No terceiro trimestre de 2025, a inadimplência rural se concentra em dívidas com instituições financeiras, que representam 7,3% do total. Em contraste, as dívidas relacionadas a credores dentro do setor agro totalizaram apenas 0,3%. Isso sugere que o risco de inadimplência está mais associado ao sistema financeiro do que às relações comerciais estabelecidas dentro da cadeia do agronegócio.
Apesar da baixa incidência, os valores envolvidos nas dívidas inadimplentes são substanciais. A média de dívida dos produtores inadimplentes com instituições financeiras chegou a R$ 100,5 mil, enquanto no setor agro esse número se elevou para R$ 130,3 mil, superando valores observados em outros setores relacionados, como transporte de carga e armazenamento, que apresentaram média de R$ 31,7 mil.
Pimenta explica que “o perfil do crédito rural, caracterizado por valores mais altos, prazos longos e maior exposição financeira, resulta em um cenário onde poucos inadimplentes acumulam dívidas significativas, ampliando o risco, mesmo em um contexto de taxas relativamente controladas”.
Fatores Etários e Geográficos na Inadimplência Rural
A análise demográfica por faixa etária revelou que os produtores com 80 anos ou mais têm a menor taxa de inadimplência, enquanto aqueles na faixa dos 30 aos 39 anos apresentam a maior, com 12,7%. Esses dados indicam que a experiência pode ser um fator importante na gestão da dívida.
Geograficamente, a região Sul do Brasil se destacou com a menor taxa de inadimplência, que foi de 5,5% no terceiro trimestre de 2025. Em comparação, o Sudeste registrou 7,0%, o Centro-Oeste 9,4%, o Nordeste 9,7% e o Norte 12,4%. Dentro das Unidades Federativas, o Rio Grande do Sul foi o estado com o melhor desempenho, com apenas 5,1% de inadimplência. Em contrapartida, o Amapá apresentou a maior taxa, de 19,8%.

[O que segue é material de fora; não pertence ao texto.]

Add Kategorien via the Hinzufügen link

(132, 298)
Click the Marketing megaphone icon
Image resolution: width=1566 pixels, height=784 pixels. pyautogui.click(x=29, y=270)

Pimenta observa que “o resultado do Rio Grande do Sul é surpreendente, considerando as perdas causadas por seca e enchentes nos últimos anos. Entretanto, a presença robusta de cooperativas e sistemas integrados, somada ao uso intensivo de seguros agrícolas e políticas de financiamento, contribui significativamente para essa performance”.
Inteligência de Dados: Um Caminho para a Sustentabilidade Financeira
O Agro Score, uma solução da Serasa Experian, aponta uma redução na média de pontuação dos produtores rurais de 644 para 603 pontos entre os terceiros trimestres de 2024 e 2025, refletindo um cenário mais cauteloso no campo. Pimenta destaca que “analisar dados é essencial para entender o comportamento e o perfil financeiro dos produtores, ajudando a mitigar riscos ao longo da cadeia produtiva”.
Em suma, a avaliação do Indicador de Inadimplência do Agronegócio da Serasa Experian se concentrou em dívidas vencidas por mais de 180 dias e que somem ao menos R$ 1.000,00, relacionadas ao financiamento e às atividades do agronegócio. Essa análise é fundamental para promover decisões mais conscientes no setor e, assim, contribuir para um agronegócio mais saudável e sustentável no Brasil.